The images, it added, "did not give the impression that he was all too concerned."
Later on Thursday, Judge Alphons Orie will officially inform Karadzic of the 11 counts on the indictment.
During the hearing, which is scheduled for 1400 GMT, Karadzic will be given an opportunity to speak his first public words.
He will be asked to identify himself, to plead to the charges, and can address the judge on such issues as his detention conditions and arrest.
Karadzic has indicated his intention to conduct his own defence in the trial which is unlikely to start for many months.
His brother was quoted Thursday as saying the former Serb leader had prepared extensively for his defence while in hiding.
"He was well-prepared for his possible arrest and thinks everything will end well...." Luka Karadzic told the Russian daily Izvestia.
The authorities who captured Karadzic had confiscated his laptop and more than 50 discs containing documents prepared for his defence, his brother said, adding that Karadzic "hopes for help from Russian diplomacy".
Karadzic's arrest came 13 years after the ICTY first indicted him over atrocities committed during Bosnia's 1992-95 war.
He is notably accused of playing a leading role in the 44-month siege of Sarajevo that left 10,000 dead, and in the July 1995 massacre of around 8,000 Muslim men and boys in the UN-protected safe area of Srebrenica.
If convicted, he faces life imprisonment.
As Karadzic was transferred to the tribunal's detention unit in The Hague on Wednesday, chief prosecutor Serge Brammertz said his trial may not start for months.
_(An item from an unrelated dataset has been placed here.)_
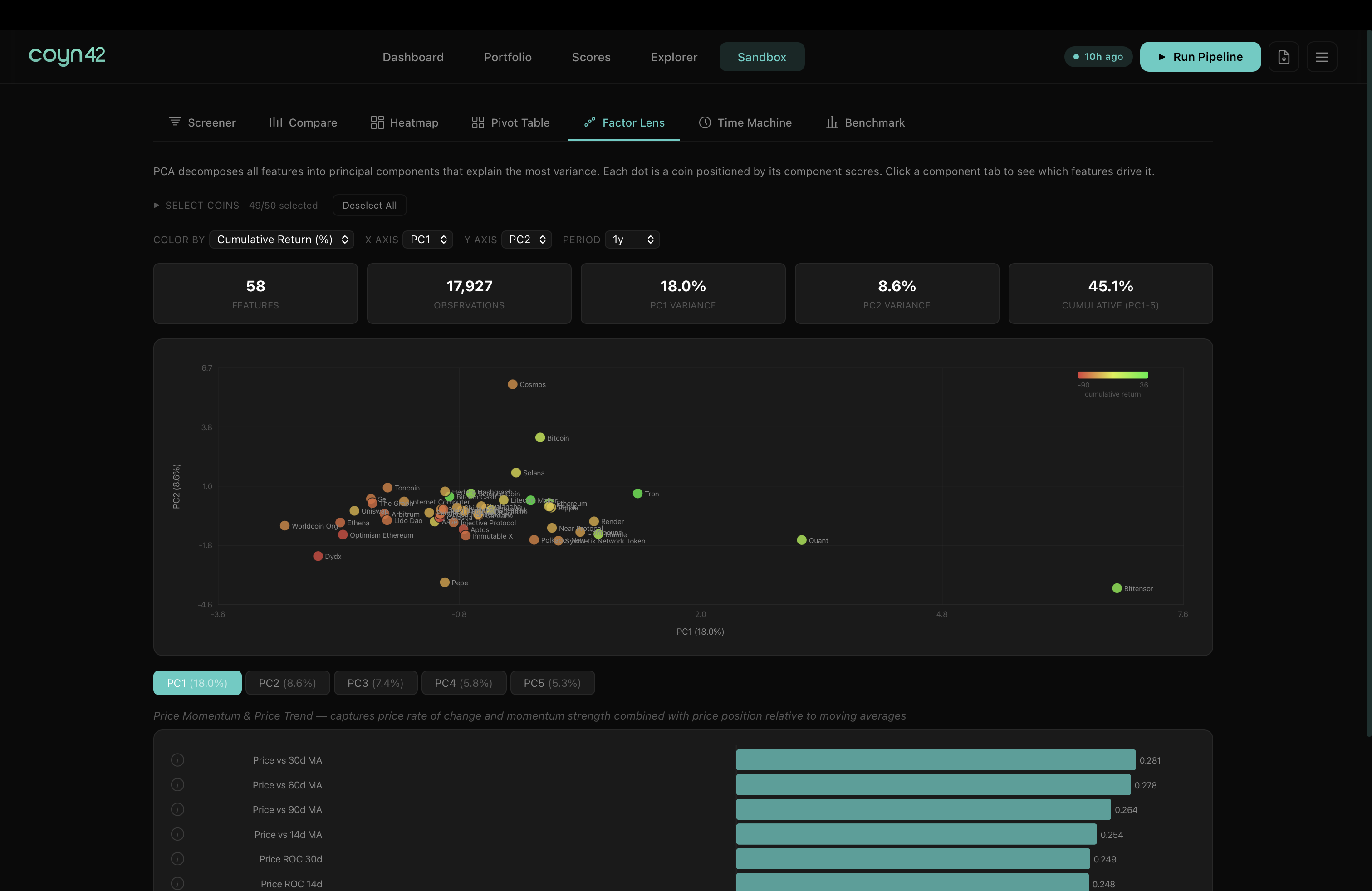This screenshot has width=1372, height=891.
Task: Open the hamburger menu
Action: pyautogui.click(x=1323, y=56)
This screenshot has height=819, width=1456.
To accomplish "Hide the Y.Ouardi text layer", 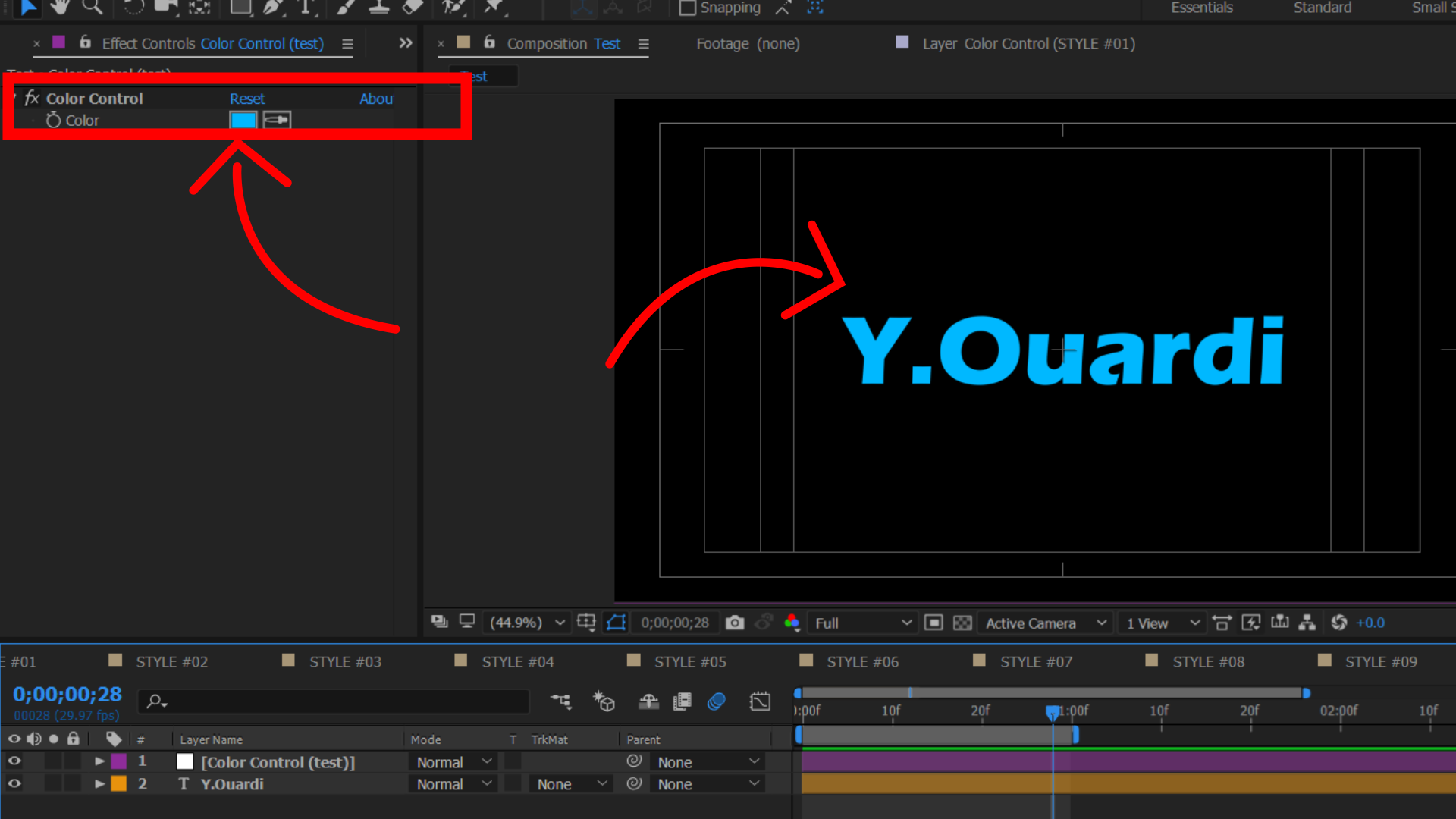I will tap(14, 783).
"It will be a complex trial," Brammertz said. "In order to prove these serious crimes, the prosecution will have to present a significant amount of evidence including the testimony of many witnesses."
Serbia's justice ministry said Wednesday it had authorised Karadzic's transfer to the ICTY after a Belgrade court ruled "that all conditions have been met for the turnover," despite efforts by the defendant and his lawyers to delay the move.